Dataset entries:

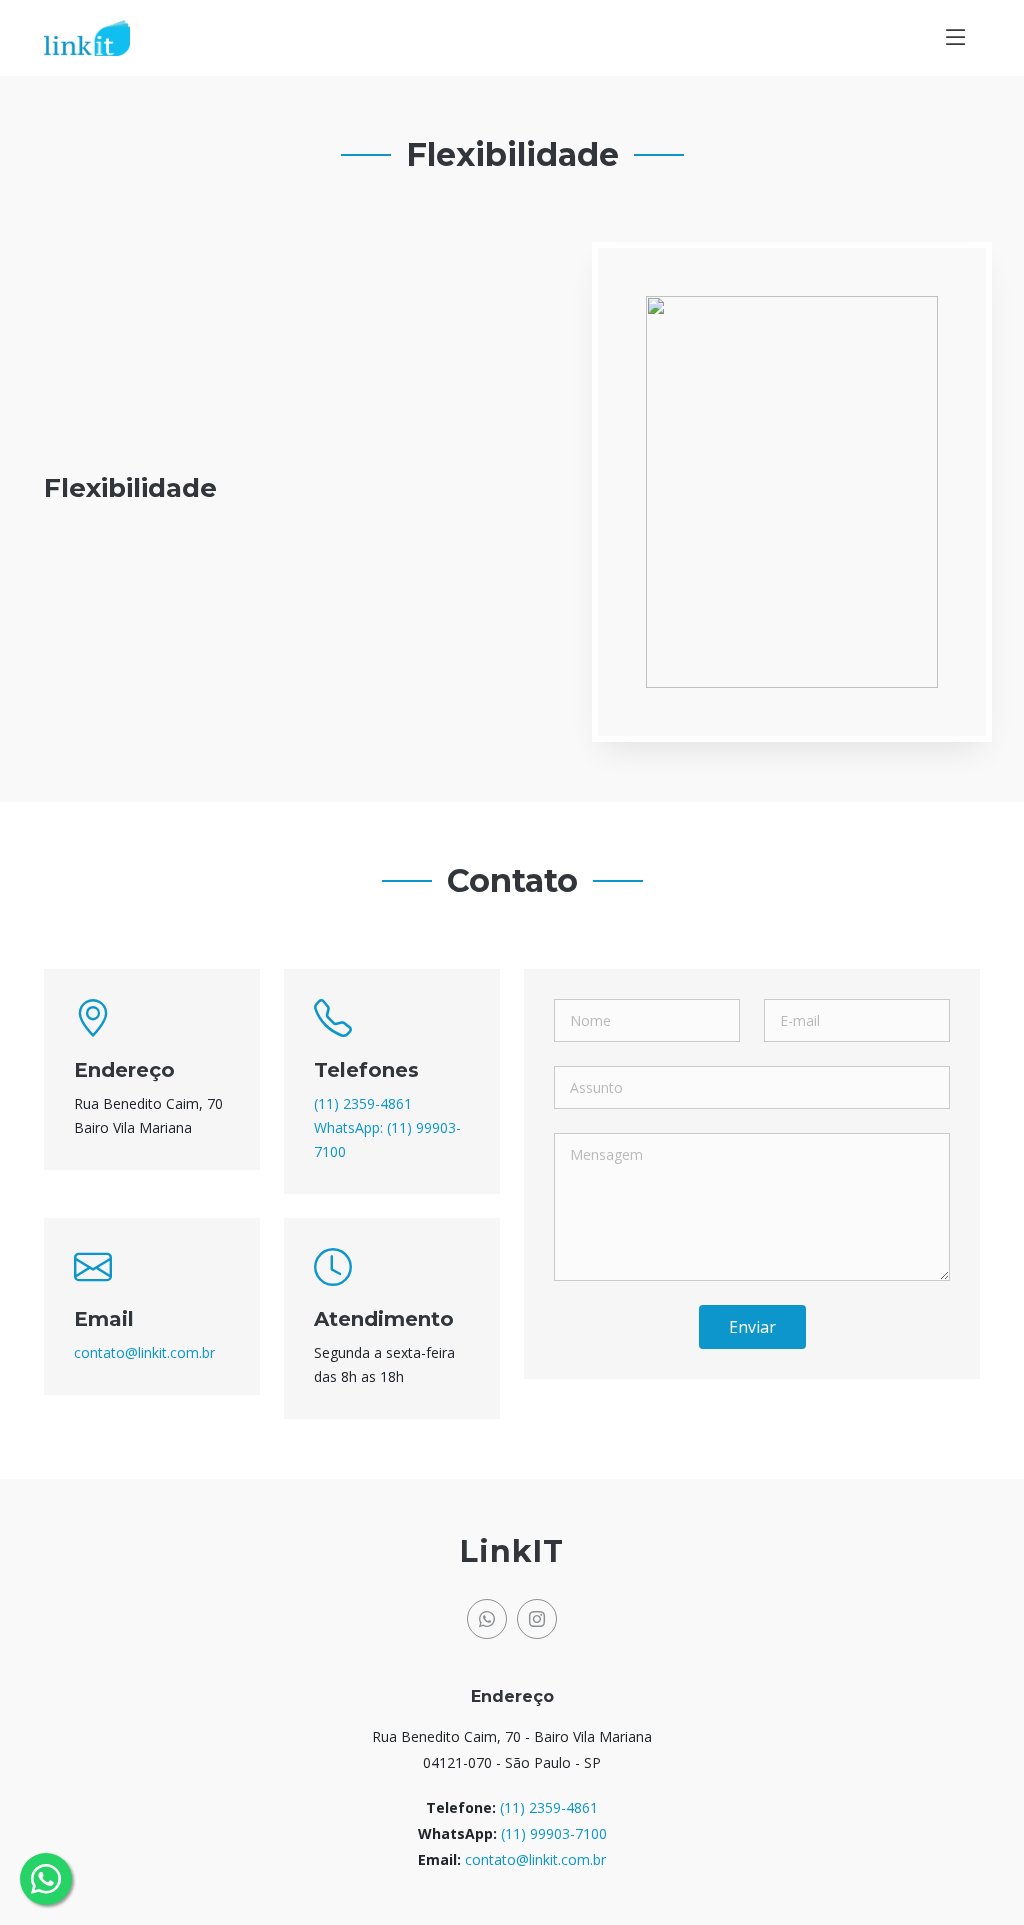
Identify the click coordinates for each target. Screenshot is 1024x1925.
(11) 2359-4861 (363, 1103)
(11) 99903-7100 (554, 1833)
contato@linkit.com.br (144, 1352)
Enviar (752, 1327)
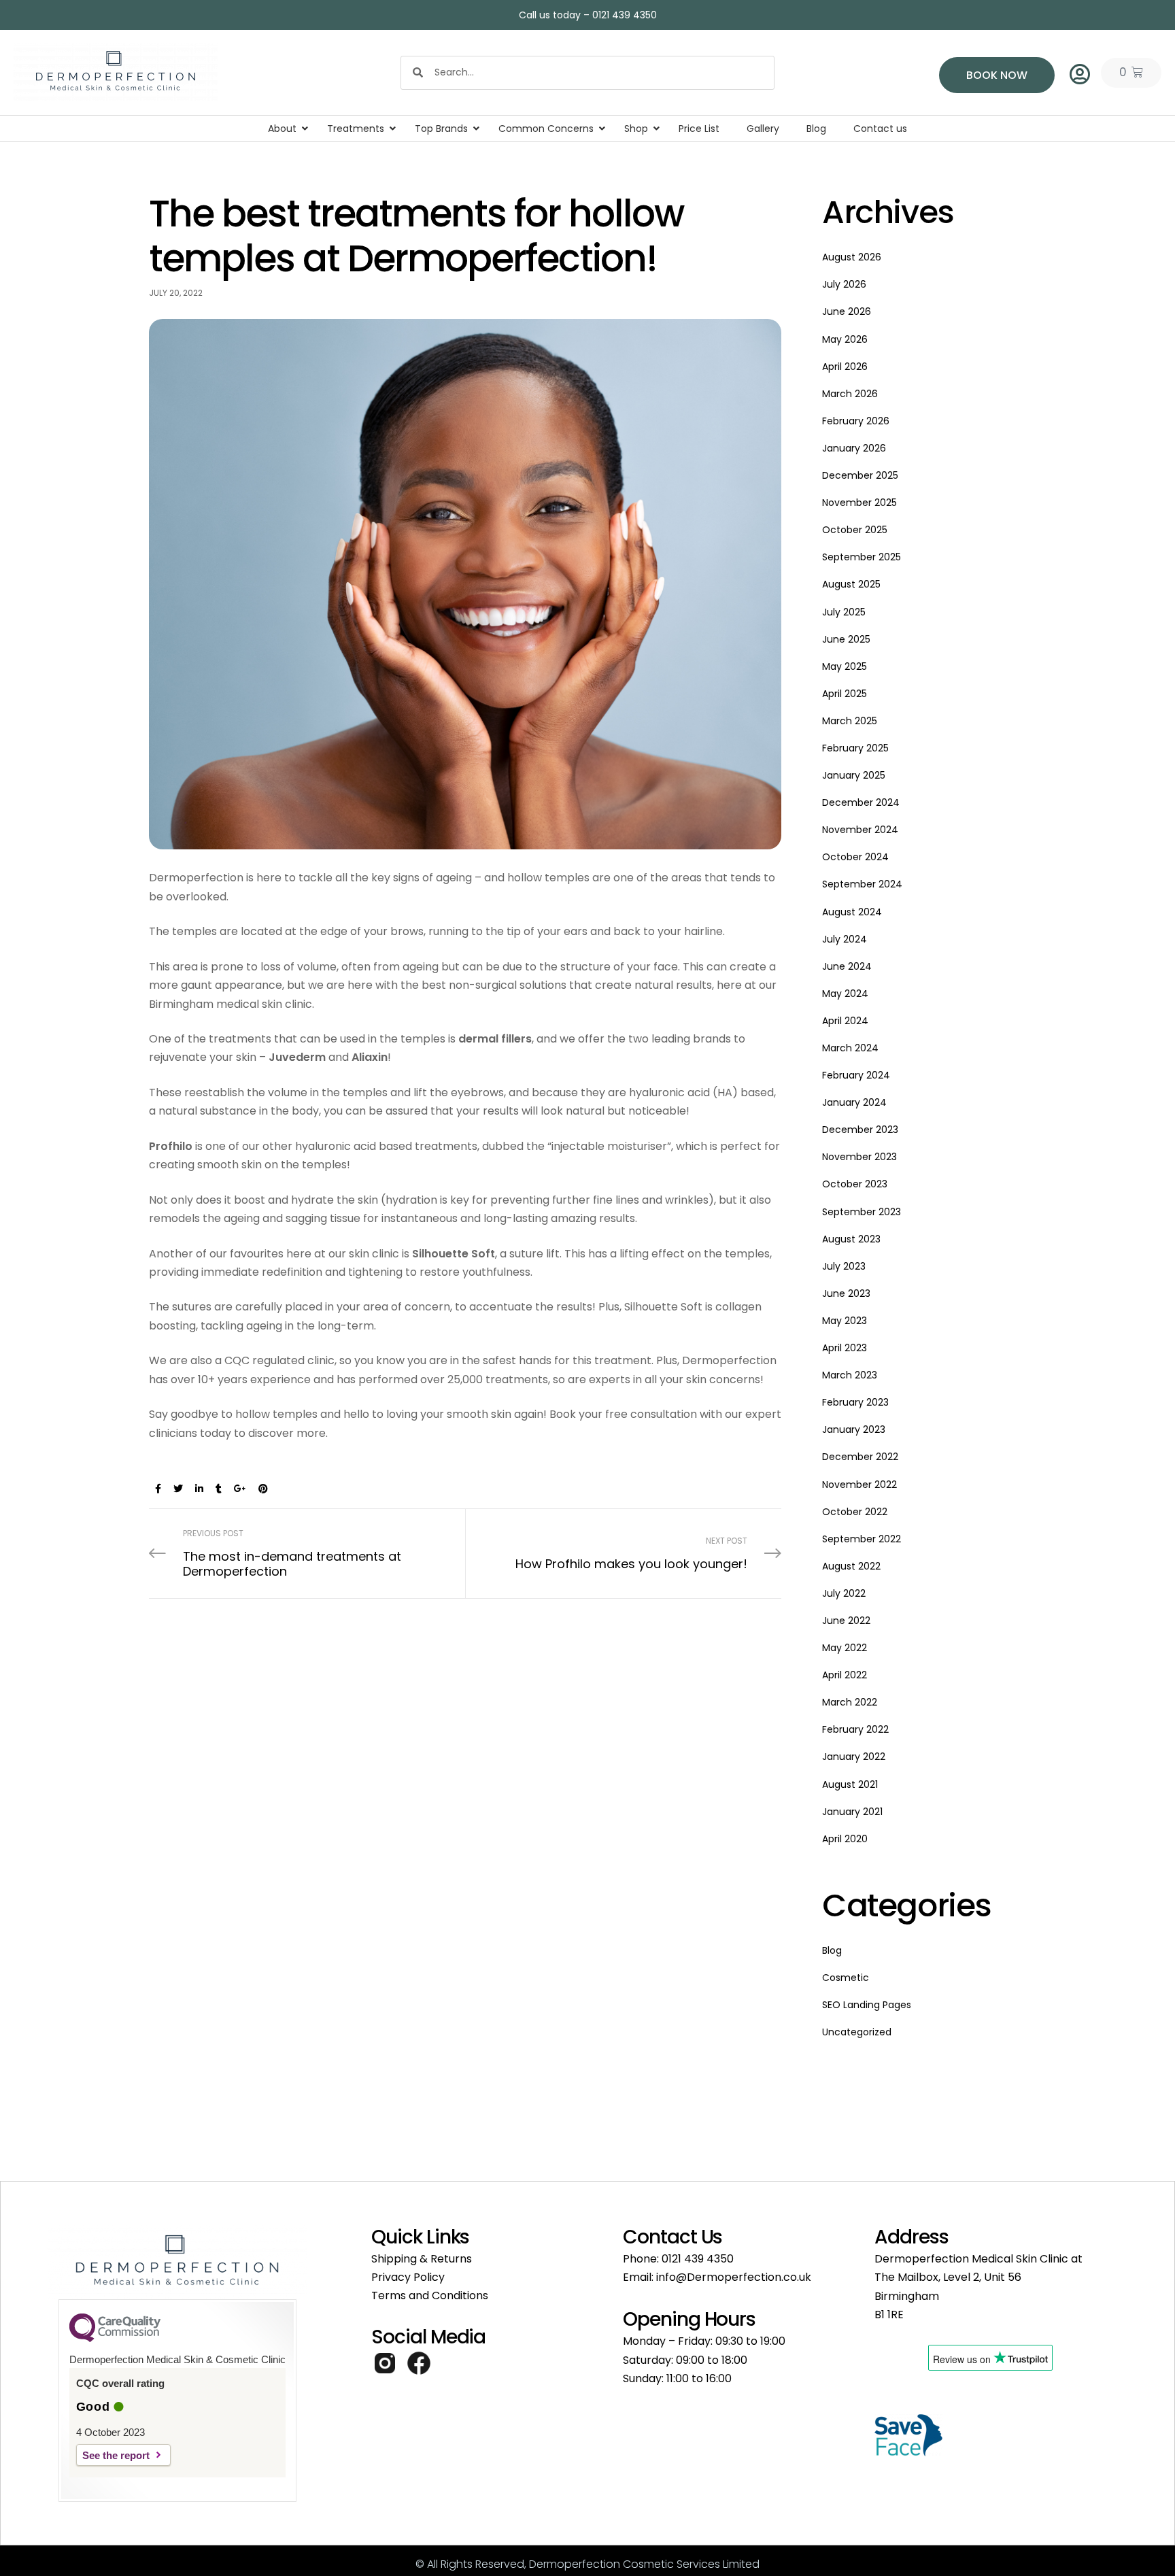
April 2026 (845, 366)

## [Task]
Exact lines, nothing more: output the one with "(11) 2359-4861 (363, 1103)" and every later line through the end of the data, skipping pictures.

## [Output]
(11) 2359-4861 (363, 1103)
(11) 99903-7100 (554, 1833)
contato@linkit.com.br (144, 1352)
Enviar (752, 1327)
April 2026 (845, 366)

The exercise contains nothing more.